> **Supplied entries**:
• • •

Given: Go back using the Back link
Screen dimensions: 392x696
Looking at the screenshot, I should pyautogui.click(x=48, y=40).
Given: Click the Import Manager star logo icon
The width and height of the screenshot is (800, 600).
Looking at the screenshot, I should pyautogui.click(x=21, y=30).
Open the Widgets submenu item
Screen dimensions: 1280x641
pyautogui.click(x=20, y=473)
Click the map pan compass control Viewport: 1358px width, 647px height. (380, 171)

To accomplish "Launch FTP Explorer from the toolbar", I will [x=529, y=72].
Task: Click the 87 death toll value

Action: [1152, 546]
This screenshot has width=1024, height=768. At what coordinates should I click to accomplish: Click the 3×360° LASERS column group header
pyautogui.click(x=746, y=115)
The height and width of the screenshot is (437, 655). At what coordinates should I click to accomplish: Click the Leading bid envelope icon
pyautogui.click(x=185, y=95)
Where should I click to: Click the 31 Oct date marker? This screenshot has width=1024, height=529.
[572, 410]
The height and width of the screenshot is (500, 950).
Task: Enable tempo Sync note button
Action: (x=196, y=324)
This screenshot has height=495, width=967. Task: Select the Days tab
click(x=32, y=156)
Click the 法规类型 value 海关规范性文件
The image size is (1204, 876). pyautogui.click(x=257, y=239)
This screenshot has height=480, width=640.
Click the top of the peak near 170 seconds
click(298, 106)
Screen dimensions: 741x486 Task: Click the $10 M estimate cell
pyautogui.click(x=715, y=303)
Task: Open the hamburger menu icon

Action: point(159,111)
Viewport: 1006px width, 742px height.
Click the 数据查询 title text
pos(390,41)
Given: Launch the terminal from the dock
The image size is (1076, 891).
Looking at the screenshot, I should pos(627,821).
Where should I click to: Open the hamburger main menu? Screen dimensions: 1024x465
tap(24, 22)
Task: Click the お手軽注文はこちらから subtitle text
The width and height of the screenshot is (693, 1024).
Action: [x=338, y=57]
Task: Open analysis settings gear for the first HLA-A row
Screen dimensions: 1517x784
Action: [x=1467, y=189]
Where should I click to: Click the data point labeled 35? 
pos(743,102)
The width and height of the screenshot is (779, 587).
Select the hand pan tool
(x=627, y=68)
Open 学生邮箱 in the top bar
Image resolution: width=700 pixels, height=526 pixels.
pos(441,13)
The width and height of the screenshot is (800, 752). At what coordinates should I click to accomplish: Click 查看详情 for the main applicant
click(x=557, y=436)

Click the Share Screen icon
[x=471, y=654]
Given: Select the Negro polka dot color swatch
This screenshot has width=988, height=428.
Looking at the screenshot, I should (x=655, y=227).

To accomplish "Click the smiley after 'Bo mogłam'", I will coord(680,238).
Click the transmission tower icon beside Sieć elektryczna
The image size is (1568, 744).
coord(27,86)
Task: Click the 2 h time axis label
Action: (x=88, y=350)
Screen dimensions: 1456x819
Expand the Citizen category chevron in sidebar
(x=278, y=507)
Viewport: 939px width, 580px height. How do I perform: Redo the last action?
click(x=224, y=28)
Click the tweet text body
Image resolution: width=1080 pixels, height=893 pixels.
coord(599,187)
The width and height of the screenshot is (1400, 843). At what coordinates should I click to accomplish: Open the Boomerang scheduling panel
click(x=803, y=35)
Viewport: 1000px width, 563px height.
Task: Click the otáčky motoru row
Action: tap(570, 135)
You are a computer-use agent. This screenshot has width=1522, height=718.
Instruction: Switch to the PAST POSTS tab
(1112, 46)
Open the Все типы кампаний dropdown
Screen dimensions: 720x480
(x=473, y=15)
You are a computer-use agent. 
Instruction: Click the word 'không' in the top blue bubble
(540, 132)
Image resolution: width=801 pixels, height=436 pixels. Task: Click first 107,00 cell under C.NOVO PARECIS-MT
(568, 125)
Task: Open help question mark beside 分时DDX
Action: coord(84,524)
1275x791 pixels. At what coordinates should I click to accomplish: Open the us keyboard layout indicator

• • •

> **Problem statement**: Your answer should be the full set of records, printed exactly.

> **Response**:
Given: Go back using the Back link
Screen dimensions: 392x696
Looking at the screenshot, I should pyautogui.click(x=48, y=40).
Given: Click the Import Manager star logo icon
The width and height of the screenshot is (800, 600).
Looking at the screenshot, I should pyautogui.click(x=21, y=30).
Open the Widgets submenu item
Screen dimensions: 1280x641
pyautogui.click(x=20, y=473)
Click the map pan compass control Viewport: 1358px width, 647px height. (380, 171)

To accomplish "Launch FTP Explorer from the toolbar", I will [x=529, y=72].
Task: Click the 87 death toll value

Action: [1152, 546]
This screenshot has width=1024, height=768. At what coordinates should I click to accomplish: Click the 3×360° LASERS column group header
pyautogui.click(x=746, y=115)
The height and width of the screenshot is (437, 655). At what coordinates should I click to accomplish: Click the Leading bid envelope icon
pyautogui.click(x=185, y=95)
Where should I click to: Click the 31 Oct date marker? This screenshot has width=1024, height=529.
[572, 410]
The height and width of the screenshot is (500, 950).
Task: Enable tempo Sync note button
Action: (x=196, y=324)
This screenshot has height=495, width=967. Task: Select the Days tab
click(x=32, y=156)
Click the 法规类型 value 海关规范性文件
The image size is (1204, 876). pyautogui.click(x=257, y=239)
This screenshot has height=480, width=640.
Click the top of the peak near 170 seconds
click(298, 106)
Screen dimensions: 741x486 Task: Click the $10 M estimate cell
pyautogui.click(x=715, y=303)
Task: Open the hamburger menu icon

Action: point(159,111)
Viewport: 1006px width, 742px height.
Click the 数据查询 title text
pos(390,41)
Given: Launch the terminal from the dock
The image size is (1076, 891).
Looking at the screenshot, I should pos(627,821).
Where should I click to: Open the hamburger main menu? Screen dimensions: 1024x465
tap(24, 22)
Task: Click the お手軽注文はこちらから subtitle text
The width and height of the screenshot is (693, 1024).
Action: [x=338, y=57]
Task: Open analysis settings gear for the first HLA-A row
Screen dimensions: 1517x784
Action: [x=1467, y=189]
Where should I click to: Click the data point labeled 35? 
pos(743,102)
The width and height of the screenshot is (779, 587).
Select the hand pan tool
(x=627, y=68)
Open 学生邮箱 in the top bar
Image resolution: width=700 pixels, height=526 pixels.
pos(441,13)
The width and height of the screenshot is (800, 752). At what coordinates should I click to accomplish: Click 查看详情 for the main applicant
click(x=557, y=436)

Click the Share Screen icon
[x=471, y=654]
Given: Select the Negro polka dot color swatch
This screenshot has width=988, height=428.
Looking at the screenshot, I should (x=655, y=227).

To accomplish "Click the smiley after 'Bo mogłam'", I will coord(680,238).
Click the transmission tower icon beside Sieć elektryczna
The image size is (1568, 744).
coord(27,86)
Task: Click the 2 h time axis label
Action: (x=88, y=350)
Screen dimensions: 1456x819
Expand the Citizen category chevron in sidebar
(x=278, y=507)
Viewport: 939px width, 580px height. How do I perform: Redo the last action?
click(x=224, y=28)
Click the tweet text body
Image resolution: width=1080 pixels, height=893 pixels.
coord(599,187)
The width and height of the screenshot is (1400, 843). At what coordinates should I click to accomplish: Open the Boomerang scheduling panel
click(x=803, y=35)
Viewport: 1000px width, 563px height.
Task: Click the otáčky motoru row
Action: tap(570, 135)
You are a computer-use agent. This screenshot has width=1522, height=718.
Instruction: Switch to the PAST POSTS tab
(1112, 46)
Open the Все типы кампаний dropdown
Screen dimensions: 720x480
(x=473, y=15)
You are a computer-use agent. 
Instruction: Click the word 'không' in the top blue bubble
(540, 132)
Image resolution: width=801 pixels, height=436 pixels. Task: Click first 107,00 cell under C.NOVO PARECIS-MT
(568, 125)
Task: Open help question mark beside 分时DDX
Action: coord(84,524)
1275x791 pixels. At what coordinates should I click to accomplish: Open the us keyboard layout indicator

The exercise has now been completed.